What is required: Revise the records from their start up to and including the line with "pos(522,195)", replacing "computer-use agent" with "GUI agent" and leaving everything else unchanged.

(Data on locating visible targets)
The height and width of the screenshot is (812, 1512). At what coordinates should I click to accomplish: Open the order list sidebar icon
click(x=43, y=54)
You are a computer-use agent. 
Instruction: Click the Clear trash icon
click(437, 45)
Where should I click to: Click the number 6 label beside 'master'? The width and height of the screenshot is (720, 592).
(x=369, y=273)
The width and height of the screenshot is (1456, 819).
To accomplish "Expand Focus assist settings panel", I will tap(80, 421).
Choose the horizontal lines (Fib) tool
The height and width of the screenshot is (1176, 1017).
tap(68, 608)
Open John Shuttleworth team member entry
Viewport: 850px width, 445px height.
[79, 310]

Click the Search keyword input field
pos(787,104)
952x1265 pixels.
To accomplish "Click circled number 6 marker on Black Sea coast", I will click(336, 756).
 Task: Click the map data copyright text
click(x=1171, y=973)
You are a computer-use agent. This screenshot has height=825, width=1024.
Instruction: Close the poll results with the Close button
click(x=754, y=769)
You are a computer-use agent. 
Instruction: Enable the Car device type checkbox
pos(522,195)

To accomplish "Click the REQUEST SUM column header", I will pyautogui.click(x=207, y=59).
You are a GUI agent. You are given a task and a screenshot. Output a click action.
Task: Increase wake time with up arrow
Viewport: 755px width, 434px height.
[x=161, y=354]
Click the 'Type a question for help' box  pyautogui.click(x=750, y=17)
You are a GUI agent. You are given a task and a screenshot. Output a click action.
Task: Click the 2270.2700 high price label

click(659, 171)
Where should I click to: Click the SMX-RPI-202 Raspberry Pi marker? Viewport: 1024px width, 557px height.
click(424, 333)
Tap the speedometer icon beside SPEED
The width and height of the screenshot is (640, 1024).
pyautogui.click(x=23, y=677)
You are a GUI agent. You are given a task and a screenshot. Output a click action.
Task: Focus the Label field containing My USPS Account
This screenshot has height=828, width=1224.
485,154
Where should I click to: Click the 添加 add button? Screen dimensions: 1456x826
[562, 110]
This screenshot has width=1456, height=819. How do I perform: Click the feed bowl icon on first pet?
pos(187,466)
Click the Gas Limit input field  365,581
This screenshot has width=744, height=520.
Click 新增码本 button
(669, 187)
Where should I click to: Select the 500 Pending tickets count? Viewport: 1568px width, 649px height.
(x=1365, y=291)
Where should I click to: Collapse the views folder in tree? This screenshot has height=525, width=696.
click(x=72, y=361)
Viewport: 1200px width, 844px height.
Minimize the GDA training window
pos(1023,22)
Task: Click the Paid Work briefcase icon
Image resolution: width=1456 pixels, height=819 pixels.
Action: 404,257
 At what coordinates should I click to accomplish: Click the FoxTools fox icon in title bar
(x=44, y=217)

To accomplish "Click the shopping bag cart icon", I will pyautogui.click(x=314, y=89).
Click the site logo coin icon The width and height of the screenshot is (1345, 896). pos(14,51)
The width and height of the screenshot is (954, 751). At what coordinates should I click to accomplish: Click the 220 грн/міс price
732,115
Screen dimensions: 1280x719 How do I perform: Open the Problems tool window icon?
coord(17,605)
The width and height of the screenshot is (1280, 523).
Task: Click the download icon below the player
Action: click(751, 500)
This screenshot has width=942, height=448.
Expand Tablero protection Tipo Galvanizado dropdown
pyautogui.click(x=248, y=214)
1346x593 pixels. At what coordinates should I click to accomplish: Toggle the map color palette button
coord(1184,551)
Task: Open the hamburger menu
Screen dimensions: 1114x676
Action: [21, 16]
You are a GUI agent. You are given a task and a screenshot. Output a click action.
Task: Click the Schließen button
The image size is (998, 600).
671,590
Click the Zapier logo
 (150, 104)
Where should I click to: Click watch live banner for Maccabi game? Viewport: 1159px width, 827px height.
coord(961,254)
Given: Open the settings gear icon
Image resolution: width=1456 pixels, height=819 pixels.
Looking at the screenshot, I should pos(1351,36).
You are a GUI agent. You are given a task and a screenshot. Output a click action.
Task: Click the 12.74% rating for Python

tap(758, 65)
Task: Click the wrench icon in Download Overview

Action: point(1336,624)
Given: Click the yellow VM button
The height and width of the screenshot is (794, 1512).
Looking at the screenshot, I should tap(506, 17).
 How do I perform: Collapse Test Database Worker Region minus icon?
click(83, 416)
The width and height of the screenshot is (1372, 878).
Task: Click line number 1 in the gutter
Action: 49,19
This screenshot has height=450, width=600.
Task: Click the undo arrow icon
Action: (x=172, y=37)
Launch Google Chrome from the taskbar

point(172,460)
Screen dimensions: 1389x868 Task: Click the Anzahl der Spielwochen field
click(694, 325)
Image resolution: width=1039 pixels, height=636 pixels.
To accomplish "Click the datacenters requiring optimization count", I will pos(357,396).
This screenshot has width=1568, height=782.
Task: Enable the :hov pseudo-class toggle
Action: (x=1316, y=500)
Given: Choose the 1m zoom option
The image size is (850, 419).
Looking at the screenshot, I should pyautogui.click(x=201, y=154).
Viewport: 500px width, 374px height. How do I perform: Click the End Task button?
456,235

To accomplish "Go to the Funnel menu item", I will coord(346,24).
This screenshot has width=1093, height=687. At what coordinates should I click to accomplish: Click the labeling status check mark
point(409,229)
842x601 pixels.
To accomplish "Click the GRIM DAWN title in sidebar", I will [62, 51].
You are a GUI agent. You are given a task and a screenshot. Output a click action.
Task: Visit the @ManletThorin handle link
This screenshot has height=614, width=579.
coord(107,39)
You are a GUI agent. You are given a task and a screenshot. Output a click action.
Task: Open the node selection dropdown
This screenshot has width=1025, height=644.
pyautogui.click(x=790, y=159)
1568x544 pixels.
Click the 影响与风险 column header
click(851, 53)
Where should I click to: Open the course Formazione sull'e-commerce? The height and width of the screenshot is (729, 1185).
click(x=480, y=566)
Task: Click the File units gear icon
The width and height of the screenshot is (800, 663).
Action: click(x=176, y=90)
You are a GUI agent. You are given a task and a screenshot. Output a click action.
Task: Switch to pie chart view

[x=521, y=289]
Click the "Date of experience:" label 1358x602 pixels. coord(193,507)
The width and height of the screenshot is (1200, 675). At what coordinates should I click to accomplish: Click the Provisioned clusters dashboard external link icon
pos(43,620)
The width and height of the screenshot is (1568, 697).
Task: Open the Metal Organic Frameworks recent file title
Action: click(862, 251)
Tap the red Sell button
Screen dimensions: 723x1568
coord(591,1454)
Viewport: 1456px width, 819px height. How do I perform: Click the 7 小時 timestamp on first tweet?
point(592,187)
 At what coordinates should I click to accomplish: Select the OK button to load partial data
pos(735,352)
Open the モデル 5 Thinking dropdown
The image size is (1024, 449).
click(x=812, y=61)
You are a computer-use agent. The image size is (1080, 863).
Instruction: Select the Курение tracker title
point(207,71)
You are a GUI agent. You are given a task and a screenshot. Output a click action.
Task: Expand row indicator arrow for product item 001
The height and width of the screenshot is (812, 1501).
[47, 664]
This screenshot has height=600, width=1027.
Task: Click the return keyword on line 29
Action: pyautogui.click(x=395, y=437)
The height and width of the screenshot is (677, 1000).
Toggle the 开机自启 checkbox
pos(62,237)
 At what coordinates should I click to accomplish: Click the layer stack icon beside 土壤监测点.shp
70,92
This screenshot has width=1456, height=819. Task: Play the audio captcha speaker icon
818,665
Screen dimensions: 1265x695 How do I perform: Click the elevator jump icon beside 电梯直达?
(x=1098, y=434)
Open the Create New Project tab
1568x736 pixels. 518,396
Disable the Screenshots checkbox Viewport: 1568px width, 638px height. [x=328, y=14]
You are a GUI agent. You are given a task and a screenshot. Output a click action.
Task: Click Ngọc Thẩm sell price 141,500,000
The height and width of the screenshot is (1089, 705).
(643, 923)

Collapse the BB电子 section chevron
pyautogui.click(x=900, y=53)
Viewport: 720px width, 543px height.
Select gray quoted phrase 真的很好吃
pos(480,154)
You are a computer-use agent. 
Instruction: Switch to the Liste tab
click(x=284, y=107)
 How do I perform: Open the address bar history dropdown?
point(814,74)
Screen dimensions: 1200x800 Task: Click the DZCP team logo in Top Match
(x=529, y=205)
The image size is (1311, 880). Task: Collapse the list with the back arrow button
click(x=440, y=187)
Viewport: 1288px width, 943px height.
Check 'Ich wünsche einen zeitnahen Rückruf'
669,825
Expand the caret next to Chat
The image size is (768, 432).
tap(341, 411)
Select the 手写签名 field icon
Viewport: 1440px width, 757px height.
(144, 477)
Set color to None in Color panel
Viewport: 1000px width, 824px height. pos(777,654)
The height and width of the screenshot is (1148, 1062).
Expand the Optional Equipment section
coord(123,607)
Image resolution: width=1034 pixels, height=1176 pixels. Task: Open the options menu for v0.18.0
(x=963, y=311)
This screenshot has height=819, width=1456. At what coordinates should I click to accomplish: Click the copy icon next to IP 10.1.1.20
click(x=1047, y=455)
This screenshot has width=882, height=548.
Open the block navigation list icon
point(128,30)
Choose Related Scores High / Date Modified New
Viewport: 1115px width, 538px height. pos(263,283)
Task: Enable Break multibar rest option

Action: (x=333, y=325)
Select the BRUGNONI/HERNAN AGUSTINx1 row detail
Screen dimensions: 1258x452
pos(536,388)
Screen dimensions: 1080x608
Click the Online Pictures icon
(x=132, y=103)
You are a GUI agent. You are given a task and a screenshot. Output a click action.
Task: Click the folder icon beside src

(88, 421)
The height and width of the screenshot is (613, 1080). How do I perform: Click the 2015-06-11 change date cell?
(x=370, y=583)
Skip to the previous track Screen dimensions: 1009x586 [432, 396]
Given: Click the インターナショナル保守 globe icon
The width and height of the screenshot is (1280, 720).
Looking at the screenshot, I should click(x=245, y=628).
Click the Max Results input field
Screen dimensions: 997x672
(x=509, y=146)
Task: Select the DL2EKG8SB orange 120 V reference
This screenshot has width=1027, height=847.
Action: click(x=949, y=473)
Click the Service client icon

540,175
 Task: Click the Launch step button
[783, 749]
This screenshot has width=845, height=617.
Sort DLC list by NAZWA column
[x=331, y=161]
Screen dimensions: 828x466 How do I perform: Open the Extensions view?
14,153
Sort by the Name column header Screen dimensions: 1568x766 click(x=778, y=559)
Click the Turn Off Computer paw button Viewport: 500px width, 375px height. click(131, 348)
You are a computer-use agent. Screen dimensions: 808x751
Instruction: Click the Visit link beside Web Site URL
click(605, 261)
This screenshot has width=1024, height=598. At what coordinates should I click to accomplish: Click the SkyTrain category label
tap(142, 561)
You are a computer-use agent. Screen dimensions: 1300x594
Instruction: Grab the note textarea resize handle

Response:
The height and width of the screenshot is (812, 1512). At what coordinates should I click to accomplish: Open the order list sidebar icon
click(x=43, y=54)
You are a GUI agent. 
Instruction: Click the Clear trash icon
click(437, 45)
Where should I click to: Click the number 6 label beside 'master'? The width and height of the screenshot is (720, 592).
(x=369, y=273)
The width and height of the screenshot is (1456, 819).
To accomplish "Expand Focus assist settings panel", I will tap(80, 421).
Choose the horizontal lines (Fib) tool
The height and width of the screenshot is (1176, 1017).
tap(68, 608)
Open John Shuttleworth team member entry
Viewport: 850px width, 445px height.
[79, 310]

Click the Search keyword input field
pos(787,104)
952x1265 pixels.
To accomplish "Click circled number 6 marker on Black Sea coast", I will click(336, 756).
 Task: Click the map data copyright text
click(x=1171, y=973)
You are a GUI agent. This screenshot has height=825, width=1024.
Instruction: Close the poll results with the Close button
click(x=754, y=769)
You are a GUI agent. 
Instruction: Enable the Car device type checkbox
pos(522,195)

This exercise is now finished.